Extracted records below:
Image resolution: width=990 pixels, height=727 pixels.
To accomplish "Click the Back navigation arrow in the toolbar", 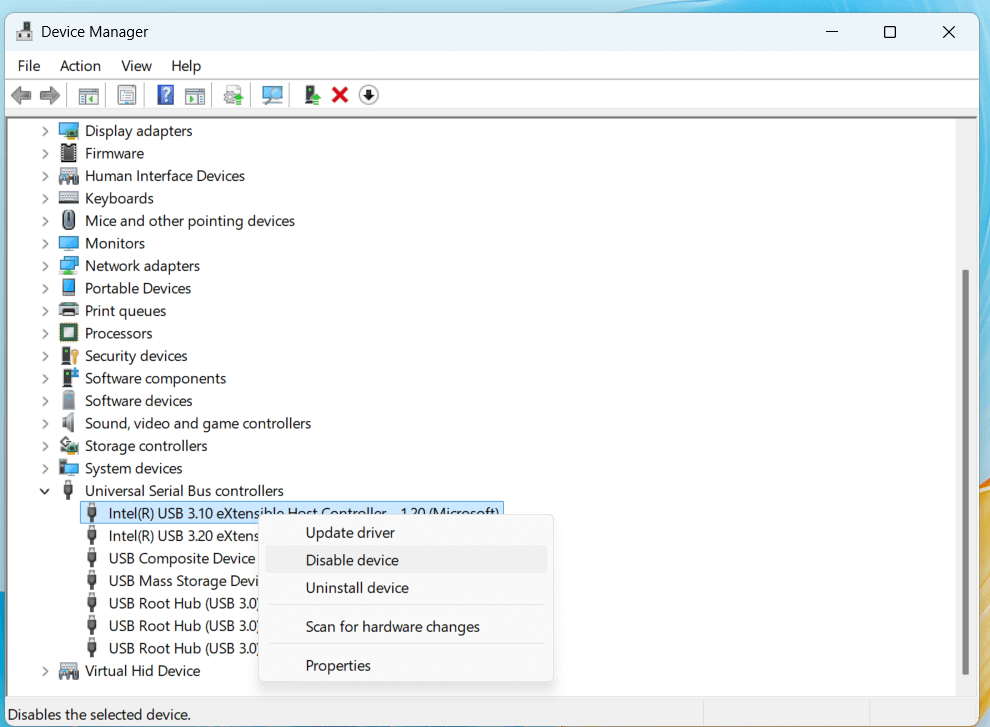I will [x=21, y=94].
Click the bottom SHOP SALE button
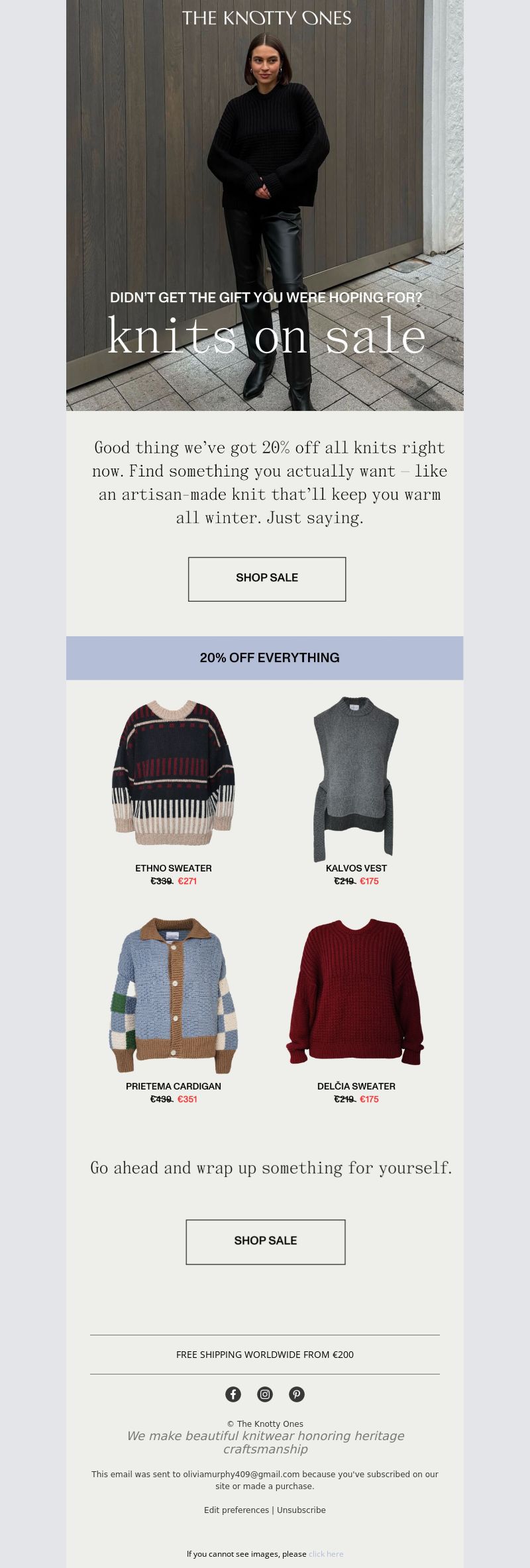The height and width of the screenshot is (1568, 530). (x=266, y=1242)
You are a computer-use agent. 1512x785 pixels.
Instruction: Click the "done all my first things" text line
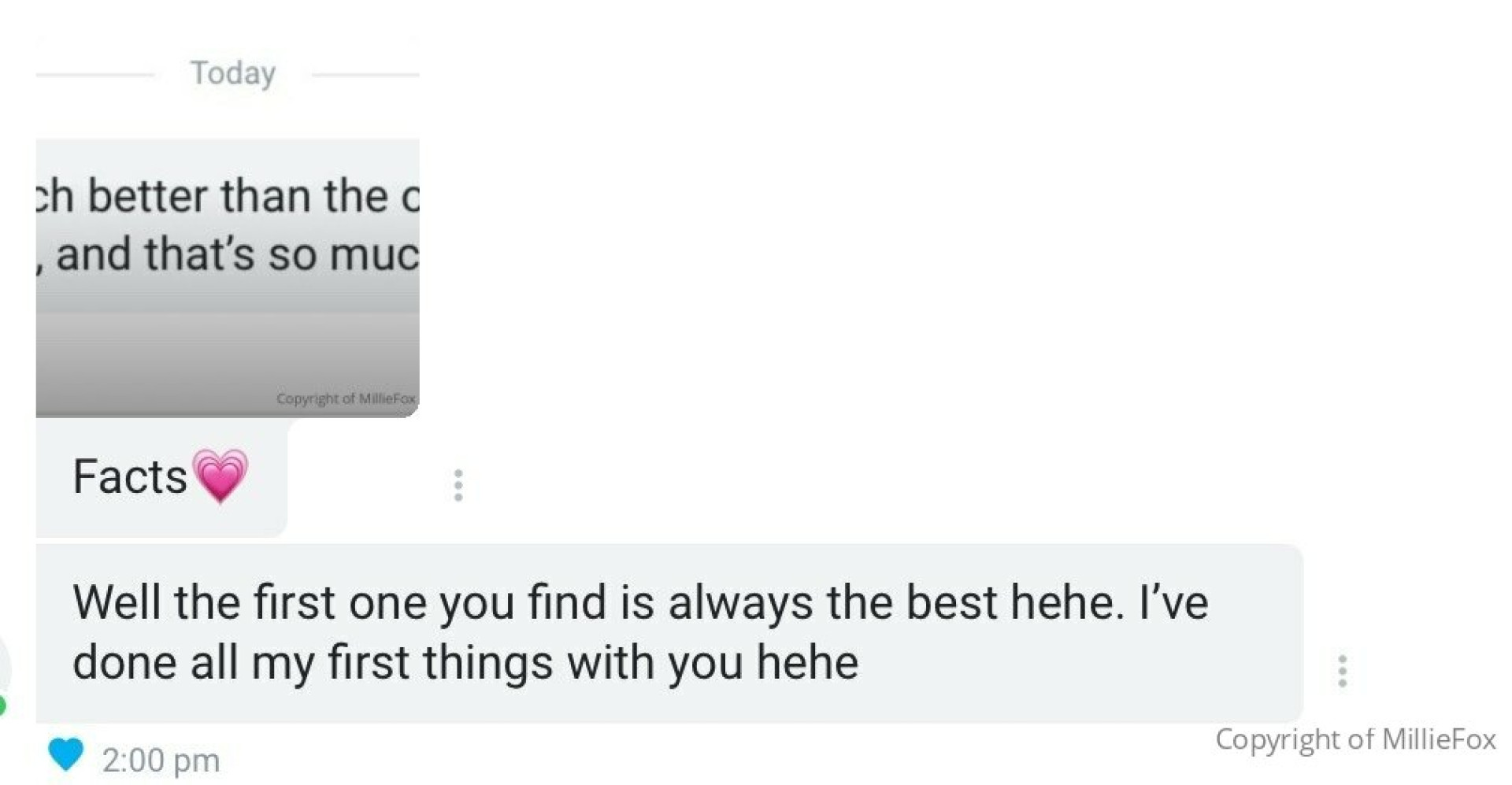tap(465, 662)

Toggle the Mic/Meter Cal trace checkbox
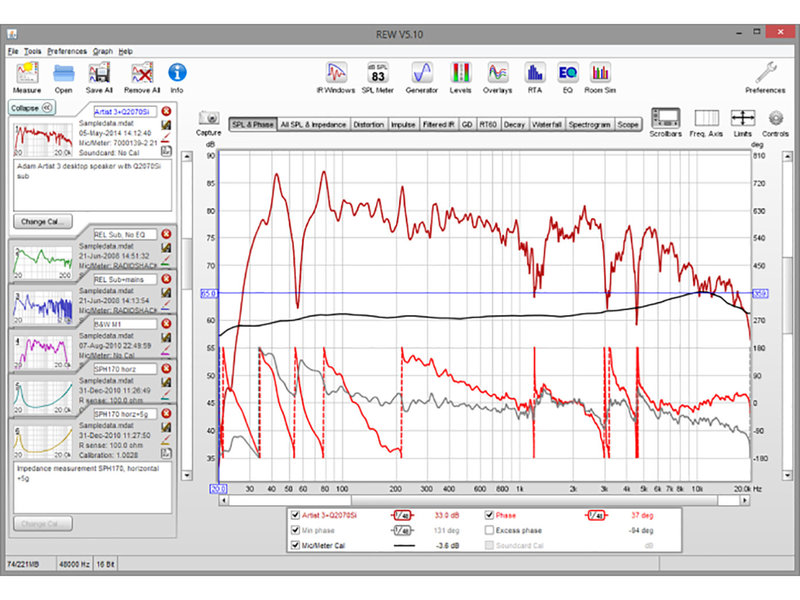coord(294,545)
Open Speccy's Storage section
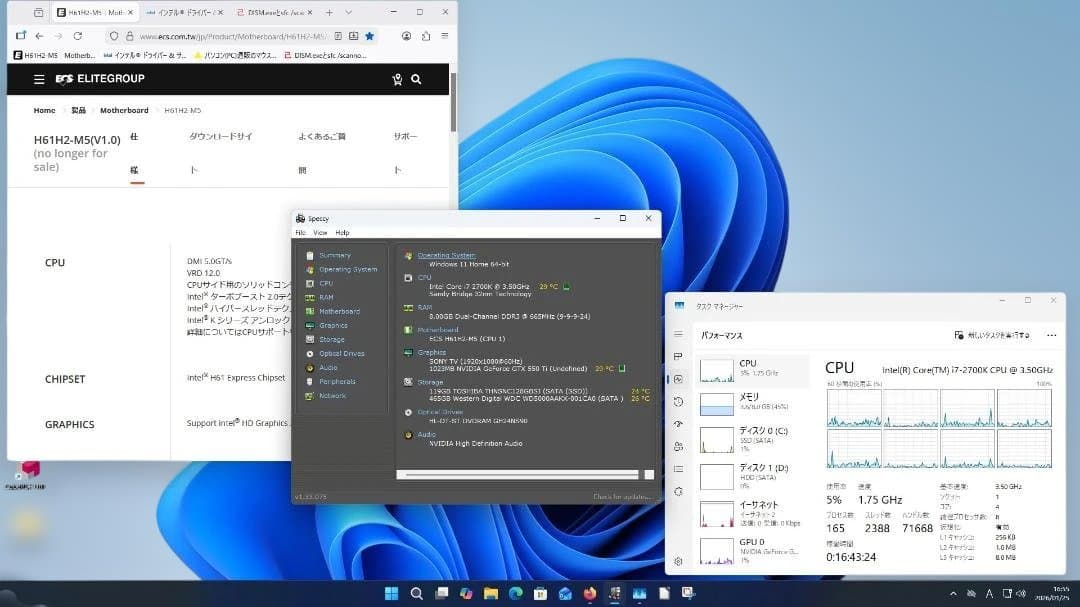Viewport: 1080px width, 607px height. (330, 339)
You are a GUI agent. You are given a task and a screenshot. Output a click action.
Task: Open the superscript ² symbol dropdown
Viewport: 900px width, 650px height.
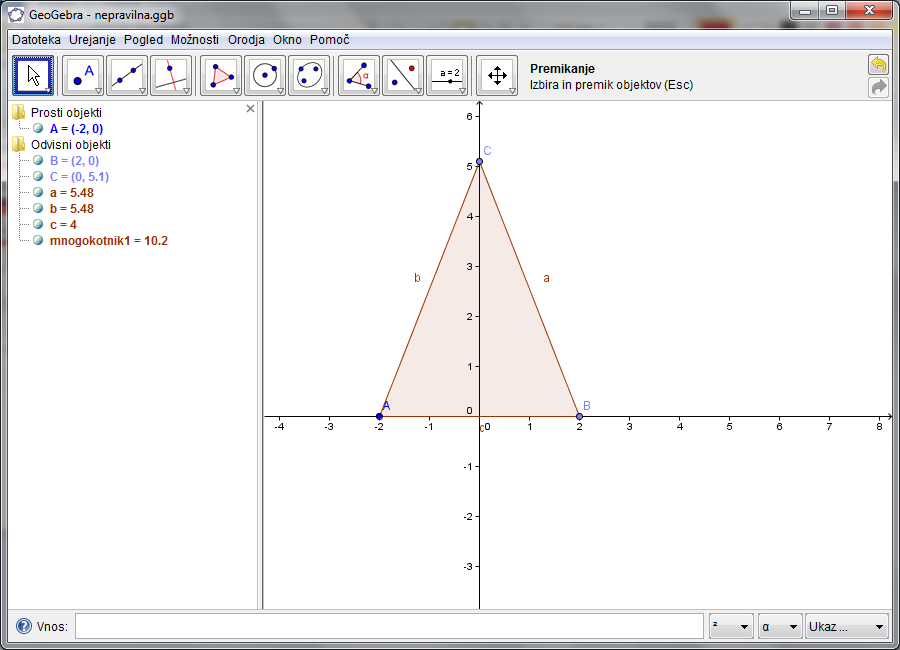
End of Extracted records.
Task statement => All lines between the one that contains "Task: Open the superscript ² symbol dropdown" and the end of the records above, both included, are to be returned exactly as they stand, except for pictures, which are omitted.

Response to the task =>
Task: Open the superscript ² symbol dropdown
Viewport: 900px width, 650px height.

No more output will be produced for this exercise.